Finance has units and premises that make even astrology appear ultra-scientific
We sometimes find, on further investigation, that what we thought was solidly based science is based on foundations of jello. Take the metric system used in all our physics, chemistry, biology and cosmology: it was based on a false premise – that the earth is spherical and fixed in its dimensions.
Back in the day, methodical French scientists measured the distance from the pole to the equator, based on the angles of the sun at midday, and divided it by 10 mn. Et voila, messieurs! Le mètre!
In fact, the earth is not spherical and it changes shape and size over the seasons; but this misconception is the basis of the whole system, along with the seconds and minutes derived from equally spurious certainty about the regularity of the calendar.
Similarly, most of the world’s railways use a gauge measuring four feet eight and a half inches, allegedly based on five Roman feet; it’s the width of the gates in Hadrian’s Wall in the UK and thus of the standard wagon in the north east of England, where George Stephenson built the first rail lines.
A foot is of course the length of that flat bit at the end of the leg. So now Chinese high-speed trains whoosh along at hundreds of kilo-meters an hour on tracks built to accommodate a Roman chariot, using units originally pegged to a legionnaire’s boot size.
In finance, however, we have units and premises that make the cubit, the scruple and even astrology appear ultra-scientific. Governments, banks and chief executives prognosticate on, for example, the business cycle – compared with which the spherical nature of the earth is as regular as a ball bearing.

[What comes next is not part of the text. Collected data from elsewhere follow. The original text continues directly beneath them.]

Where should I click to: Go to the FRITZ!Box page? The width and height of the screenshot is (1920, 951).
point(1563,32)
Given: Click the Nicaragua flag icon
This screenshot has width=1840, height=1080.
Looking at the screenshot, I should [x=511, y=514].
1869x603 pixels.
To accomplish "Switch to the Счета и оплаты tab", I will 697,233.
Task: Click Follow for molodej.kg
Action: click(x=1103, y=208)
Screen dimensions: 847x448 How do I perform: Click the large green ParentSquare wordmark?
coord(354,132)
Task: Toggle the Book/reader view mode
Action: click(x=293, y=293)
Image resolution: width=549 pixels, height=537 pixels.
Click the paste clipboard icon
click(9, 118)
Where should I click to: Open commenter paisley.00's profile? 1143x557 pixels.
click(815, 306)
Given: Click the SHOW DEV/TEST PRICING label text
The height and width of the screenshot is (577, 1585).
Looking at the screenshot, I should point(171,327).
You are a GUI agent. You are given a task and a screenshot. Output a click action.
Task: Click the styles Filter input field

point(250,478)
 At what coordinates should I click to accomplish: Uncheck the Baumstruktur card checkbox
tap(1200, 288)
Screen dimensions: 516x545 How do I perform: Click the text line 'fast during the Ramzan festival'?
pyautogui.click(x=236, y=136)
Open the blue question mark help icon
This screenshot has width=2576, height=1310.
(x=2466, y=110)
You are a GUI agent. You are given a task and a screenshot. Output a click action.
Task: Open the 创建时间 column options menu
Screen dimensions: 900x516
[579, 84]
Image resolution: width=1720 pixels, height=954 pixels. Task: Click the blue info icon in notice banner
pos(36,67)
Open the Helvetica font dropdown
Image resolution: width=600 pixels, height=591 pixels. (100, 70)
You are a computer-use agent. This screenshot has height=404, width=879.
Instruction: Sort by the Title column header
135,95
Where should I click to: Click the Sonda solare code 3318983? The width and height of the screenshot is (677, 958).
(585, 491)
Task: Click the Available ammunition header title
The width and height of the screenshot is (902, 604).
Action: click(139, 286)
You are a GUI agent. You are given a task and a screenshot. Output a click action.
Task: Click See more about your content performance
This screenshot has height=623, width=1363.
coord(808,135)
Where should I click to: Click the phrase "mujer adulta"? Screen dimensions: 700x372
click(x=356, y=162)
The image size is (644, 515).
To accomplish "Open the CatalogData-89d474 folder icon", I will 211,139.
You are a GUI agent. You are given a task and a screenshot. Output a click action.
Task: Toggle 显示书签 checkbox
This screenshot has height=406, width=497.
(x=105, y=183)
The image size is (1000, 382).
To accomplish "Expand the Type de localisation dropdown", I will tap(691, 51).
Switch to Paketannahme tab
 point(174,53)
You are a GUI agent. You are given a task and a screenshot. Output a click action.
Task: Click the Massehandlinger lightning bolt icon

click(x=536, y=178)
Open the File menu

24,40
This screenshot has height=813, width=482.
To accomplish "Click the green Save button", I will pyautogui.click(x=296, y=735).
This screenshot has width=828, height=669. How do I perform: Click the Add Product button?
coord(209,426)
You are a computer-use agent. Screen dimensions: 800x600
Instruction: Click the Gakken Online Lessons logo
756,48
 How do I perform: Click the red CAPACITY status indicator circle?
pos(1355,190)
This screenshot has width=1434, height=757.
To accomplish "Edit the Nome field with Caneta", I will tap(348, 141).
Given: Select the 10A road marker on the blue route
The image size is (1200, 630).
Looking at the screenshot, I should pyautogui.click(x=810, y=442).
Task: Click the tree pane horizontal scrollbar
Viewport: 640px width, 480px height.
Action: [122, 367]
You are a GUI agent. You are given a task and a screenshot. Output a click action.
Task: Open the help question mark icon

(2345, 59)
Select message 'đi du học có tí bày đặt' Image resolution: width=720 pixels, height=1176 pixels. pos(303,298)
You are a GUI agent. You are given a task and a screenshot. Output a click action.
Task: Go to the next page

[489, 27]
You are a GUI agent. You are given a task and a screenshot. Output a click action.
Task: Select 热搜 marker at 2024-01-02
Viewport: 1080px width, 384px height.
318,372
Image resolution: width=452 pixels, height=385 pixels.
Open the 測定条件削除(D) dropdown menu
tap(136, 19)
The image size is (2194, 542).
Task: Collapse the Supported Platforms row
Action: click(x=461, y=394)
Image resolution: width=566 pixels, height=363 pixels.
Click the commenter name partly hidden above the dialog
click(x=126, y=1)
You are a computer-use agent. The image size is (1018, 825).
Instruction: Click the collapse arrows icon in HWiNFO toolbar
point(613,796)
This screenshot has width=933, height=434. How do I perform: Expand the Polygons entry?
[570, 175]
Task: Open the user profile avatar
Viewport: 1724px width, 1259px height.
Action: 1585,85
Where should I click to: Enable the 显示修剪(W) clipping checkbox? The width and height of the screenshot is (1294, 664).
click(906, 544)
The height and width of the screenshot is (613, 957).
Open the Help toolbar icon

Think of the natural rate of interest, currently being ignored by central banks across the world. Think of the ‘natural rate of unemployment’, altered according to year and geography. Or think of the good old efficient market theory, blown up more often than a Nevada nuclear test site.
This brings me to my developing tableware stationery theory of everything. Much of our computer hardware is apparently based upon the five and a quarter inch floppy disk, itself the brainchild of a crack design team in a bar using a folded paper napkin to illustrate its desired drive dimensions.
And it was on yet another table napkin that Arthur Laffer drew the famous curve that confirmed the already strong opinion of Dick Cheney and Donald Rumsfeld that tax increases were a bad thing.
Those Roman legionnaires used to socialize in communal latrines and shoot the breeze. Imagine if their habit had persisted, along with the non-metric foot, into the modern age – would such discussions have led to computer drives modeled on a roll of toilet tissue?
Would the Laffer Curve achieve its apotheosis as a Möbius strip with no beginning and no end so that instead of taxing businesses, governments just kept giving them money? Or is that what actually happened?
But the Romans used sponges, not tissue, so our economic theories could have ended up pretty much as they are now: formless, soggy and messy, although infinitely recyclable, just like most of our financial nostrums. After all, no one ever discarded a good theory just because it failed.